March 16, 2016
Learn more about a dozen mobile app-testing challenges that can sabotage your company’s mobile strategy.
Mobile apps are a daily way of life for today’s consumers. As the number of apps has soared into the millions, consumers have upped the ante on their expectations for quality and usability. Complicating matters further for app developers is the diversity in device types, operating systems, form factors, and new capabilities. Ensuring product quality has never been more demanding, complex, time consuming, and expensive.
Putting your mobile apps through the paces is paramount to meeting consumers’ expectations. In fact, I would argue that establishing an effective mobility testing strategy is as important as quality app design. Catching issues earlier on in the cycle leads to significant cost savings. For example, assuming an average of $700 to fix one defect, and an average of 20 bugs per release, this translates to cost savings of $14,000 per release. When you do the math, the importance of implementing an effective mobile app testing strategy is obvious.
But, mobile application testing raises unique challenges:
- Diversity in platforms, operating systems, and devices.
- Automation challenges: sophisticated user experiences involve touch, gestures, GPS location, audio, sensors, physical actions (NFC), may require customized testing on real devices.
- Network performance: cellular networks exhibit wide variations in bandwidth latency, and reliability.
- Application complexity and sophistication: mobile devices and apps are becoming more sophisticated, requiring more complex testing.
- New operating system versions often break applications: developers have no control over when new operating system versions will appear, and when or whether users will upgrade. This requires not only support for new OS version but ensuring backward compatibility.
- Bug-fix latency: some app stores have a submission latency of one to two weeks, making quality more important.
- New technology risks: mobile is at the leading edge of new technologies, such as “code once and deploy everywhere” platforms, that are not yet well-understood in terms of testing.
- Performance variations: performance differences between top-end devices and low-performance handsets.
- Operator intervention: operators may modify mobile web content to optimize network performance so desk-based testing may not show what real-world handset user experiences are like.
- Contextual issues: gauging whether on-screen text is readable by users of all ages, whether screen buttons and hyperlinks far enough apart, etc.
- Peripherals: add-on devices such as Bluetooth peripherals are not generally accessible to testing tools.
- Security is an important aspect often overlooked or considered very late in mobile software development life cycle (SDLC), but critical to the success of mobile applications considering the variety of devices.
It is often difficult to understand the big picture of mobile testing and chalking out a test strategy. Holistic knowledge of mobile application types, their architecture and development platforms, and market adoption data will help prepare a far better and optimal test strategy. It is only after learning about all these aspects that one truly appreciates how closely the development and testing sides are intertwined.

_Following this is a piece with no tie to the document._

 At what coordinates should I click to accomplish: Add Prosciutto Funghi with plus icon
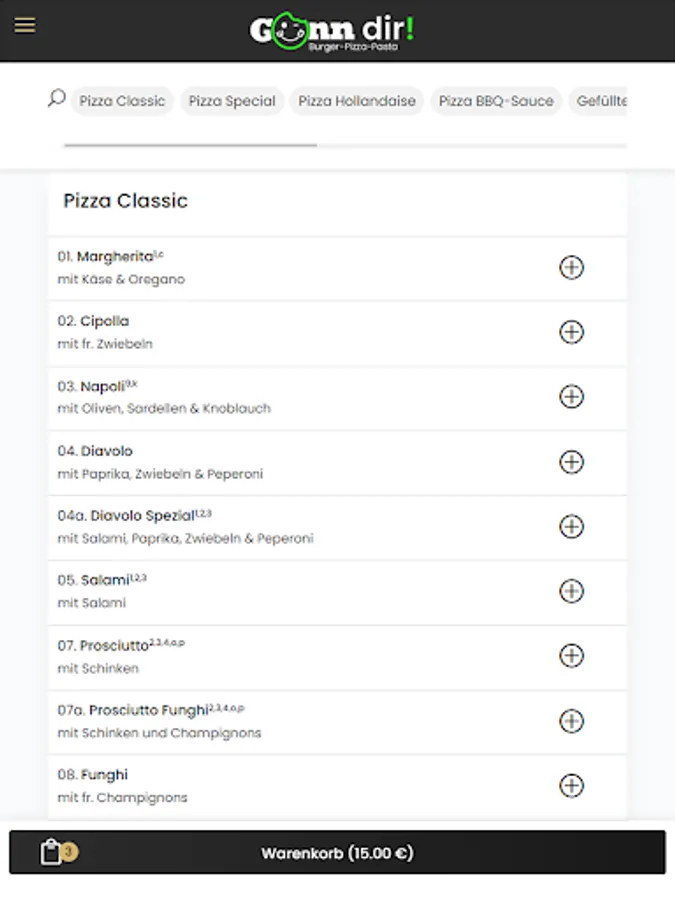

As applications become more complex, testing on real devices is far more important than emulators or remote devices. Small bugs and edge cases are missed without testing on the actual devices.
Organizations with a variety of apps need to support large set of devices. By identifying the necessary test cases, devices to be tested on, and any other custom requirements, automated and exploratory testing can be simultaneously executed on multiple devices in a lab like PwC’s Mobility Lab. This allows for short testing cycles with speed to market. A detailed and actionable report can be delivered back to the client outlining how the application performed and related weaknesses.